Goat whey protein (GWP) is recognized as a valuable source of bioactive peptides with significant health-promoting properties. This study aimed to generate, identify, and characterise bioactive peptides from enzymatically hydrolysed GWP and to analyse their binding interactions with key metabolic enzymes involved in lipid and carbohydate digestion.

Methods

GWP was enzymatically hydrolyzed using a combination of gastrointestinal enzymes pepsin, trypsin, and chymotrypsin to simulate physiological digestion and release bioactive peptides. The resulting peptides were identified through high-resolution liquid chromatography-mass spectrometry (HR-LC/MS). Bioactivity prediction was performed using PeptideRanker, and toxicity was assessed in in silico. Molecular docking simulations were conducted to evaluate peptide interactions with pancreatic lipase and alpha-amylase, two critical enzymes in fat and carbohydrate metabolism.

Results

Mass spectrometry analysis resulting in library of 2883 peptides with lengths ranging from 6 to 44 amino acids. Among them, 40 peptides were predicted to exhibit high bioactivity scores (0.90–1), with 28 of these being classified as nontoxic. Molecular docking analysis demonstrated strong binding interactions between the selected peptides and the target metabolic enzymes. Notably, WPGIMR and WQDGSWQF exhibited the highest binding affinities toward pancreatic lipase, whereas AAPFIWL showed significant interaction with α-amylase. Importantly, WQDGSWQF displayed dual inhibitory potential, forming interactions with both pancreatic lipase and α-amylase.

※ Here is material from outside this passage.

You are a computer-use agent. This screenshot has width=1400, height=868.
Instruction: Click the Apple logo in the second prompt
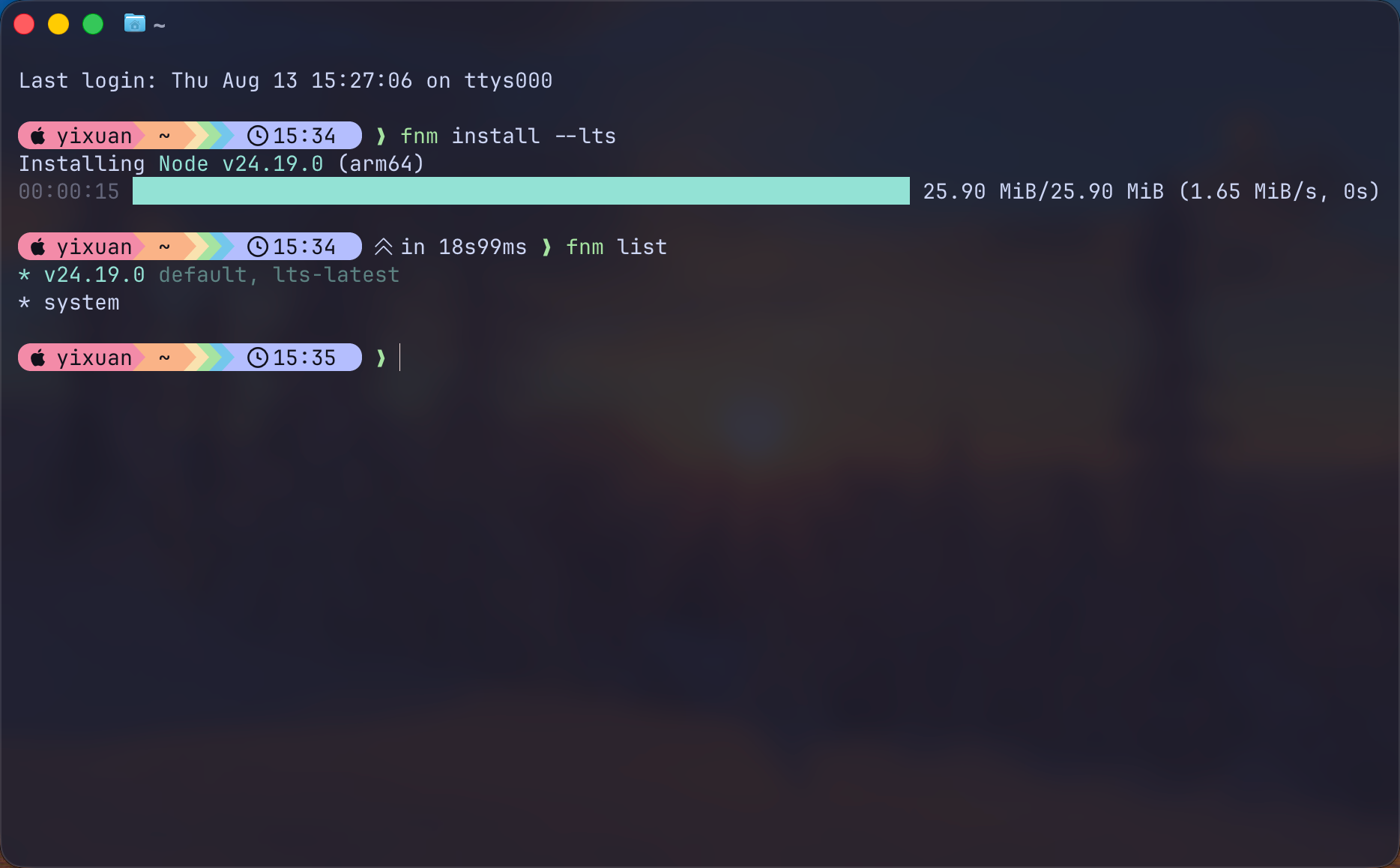point(38,247)
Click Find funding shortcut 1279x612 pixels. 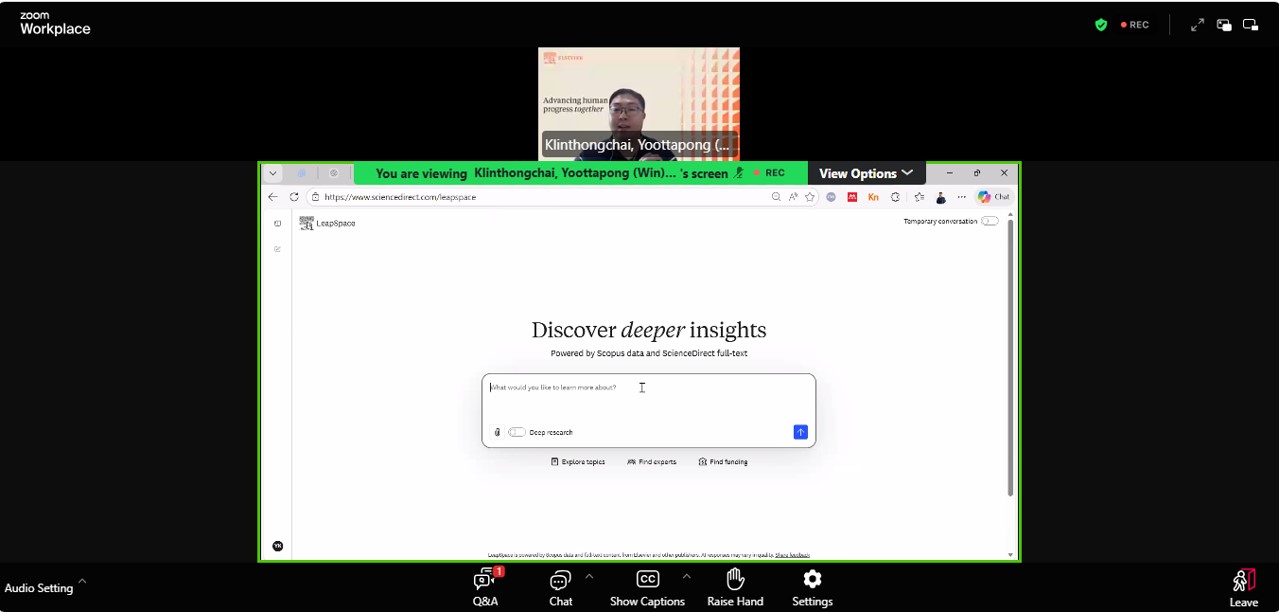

These results underscore the promising multi-target inhibitory capacity of the identified peptides against key enzymes implicated in obesity and type 2 diabetes.

Conclusion

This study shed light on the molecular mechanisms underlying the inhibitory activities of whey protein-derived peptides. They highlight their potential applications as functional food ingredients or natural therapeutic agents for managing metabolic disorders such as obesity and diabetes, advancing the understanding of whey protein hydrolysates in modulating key metabolic enzymes.